Inhibition of TNF-α, and NF-κB and JNK pathways accounts for the prophylactic action of the natural phenolic, allylpyrocatechol against indomethacin gastropathy

• Published in: Biochimica et biophysica acta Vol. 1830; no. 6; pp. 3776 - 3786
• Main Authors: Yadav, Sudhir K., Adhikary, Biplab, Bandyopadhyay, Sandip K., Chattopadhyay, Subrata
• Format: Journal Article
• Language: English
• Published: Netherlands Elsevier B.V 01.06.2013
• Subjects: adhesion; adverse effects; Angiogenesis; Animals; Anti-Inflammatory Agents, Non-Steroidal - adverse effects; Anti-Inflammatory Agents, Non-Steroidal - pharmacology; anti-ulcer activity; Anti-Ulcer Agents - pharmacology; antioxidant activity; antioxidants; Catechols - chemistry; Catechols - pharmacology; Disease Models, Animal; enzyme-linked immunosorbent assay; Gastric ulcer; growth factors; histology; Indomethacin; Indomethacin - adverse effects; Indomethacin - pharmacology; Inflammatory modulator; Male; MAP Kinase Signaling System - drug effects; messenger RNA; Mice; Misoprostol - pharmacology; mitogen-activated protein kinase; nonsteroidal anti-inflammatory agents; NSAID; Omeprazole - pharmacology; oxidative stress; Oxidative Stress - drug effects; pharmacokinetics; Piper betle - chemistry; prostaglandins; receptors; Stomach Ulcer - chemically induced; Stomach Ulcer - drug therapy; Stomach Ulcer - metabolism; Stomach Ulcer - pathology; transcription factor NF-kappa B; tumor necrosis factor-alpha; Tumor Necrosis Factor-alpha - metabolism; Angiogenesis; Inflammatory modulator; Indomethacin; Gastric ulcer; NSAID
• ISSN: 0304-4165; 0006-3002; 1872-8006
• DOI: 10.1016/j.bbagen.2013.03.013

The gastro-intestinal disorders, induced by the NSAIDs including indomethacin (IND) remain unresolved medical problems.
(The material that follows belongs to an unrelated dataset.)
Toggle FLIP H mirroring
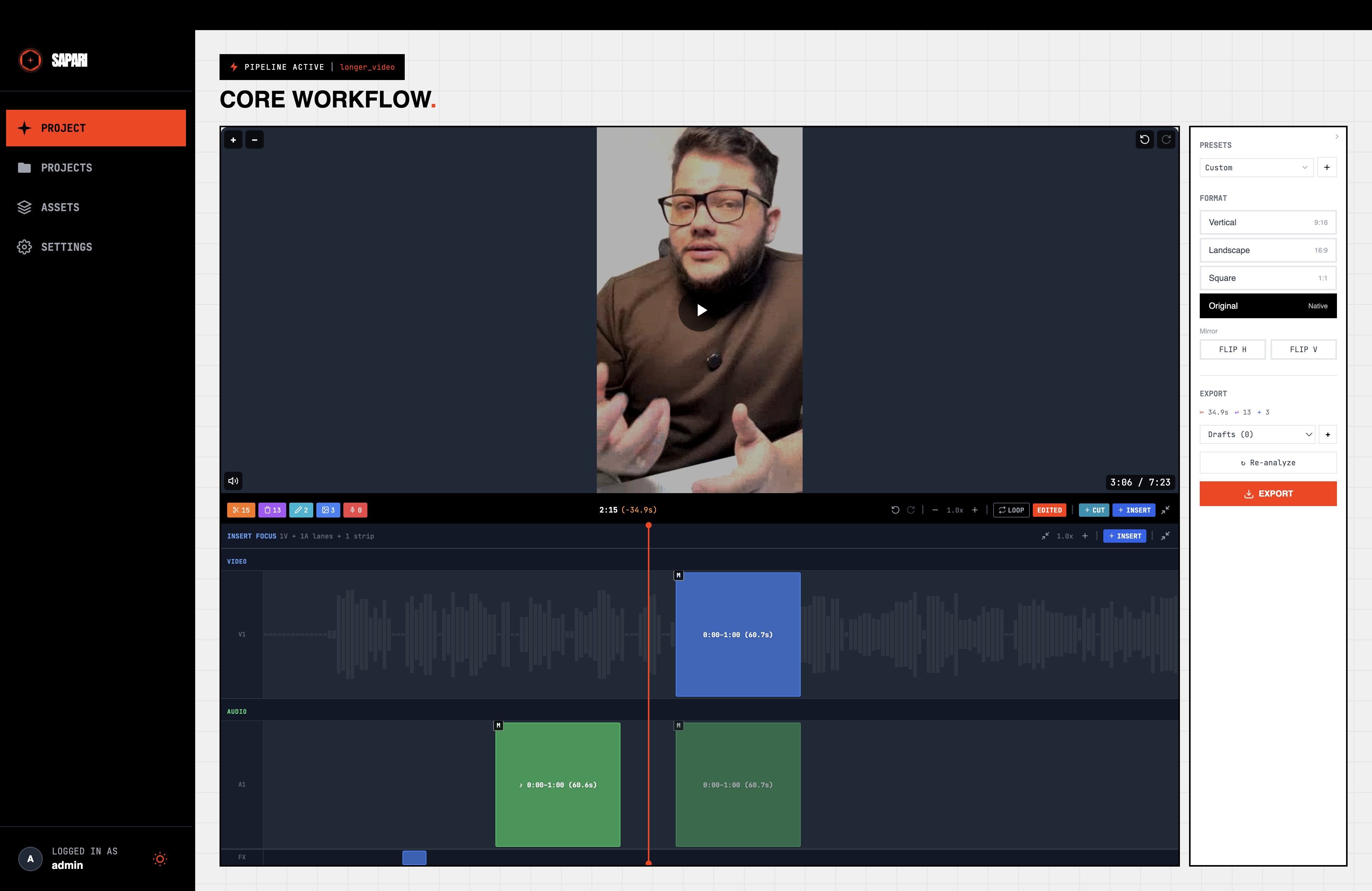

Herein, we disclose allylpyrocatechol (APC) as a potential agent against IND-gastropathy and rationalize its action mechanistically. Mice were pre-treated with APC for 1h followed by IND (18mgkg−1) administration, and the ulcer-prevention capacity of APC was evaluated on the 3rd day by histology. Its effect on the inflammatory (MPO, cytokines, adhesion molecules), ulcer-healing (COX, prostaglandins, growth factors and their receptors) and signaling parameters (NF-κB and MAPKs) were assessed by immunoblots/mRNA, and ELISA at the time points of their maximal changes due to IND administration. IND induced oxidative stress, triggering mucosal TNF-α that activated NF-κB and JNK MAPK signaling in mice. These increased the pro-inflammatory biochemical parameters, but reduced the healing factors. APC reversed all the adverse effects to prevent gastric ulceration. APC (5mgkg−1), trolox (50mgkg−1) and NAC (250mgkg−1) showed similar protection that was better than that by misoprostol (5μgkg−1) and omeprazole (3mgkg−1). The anti-ulcer effect of APC can be primarily attributed to its antioxidant action that helped in controlling various inflammatory parameters and augmenting angiogenesis. Given that APC is an effective, non-toxic antioxidant with appreciable natural abundance, further evaluation of its pharmacokinetics and dynamics would help in promoting it as a new anti-inflammatory agent. •Rational formulation of allylpyrocatechol (APC) as a potential anti-ulcer agent.•Identification of TNF-α as the potential target of APC.•Establishment of molecular mechanism of action of APC.•Suggestion of different mechanisms of action of misoprostol and omeprazole.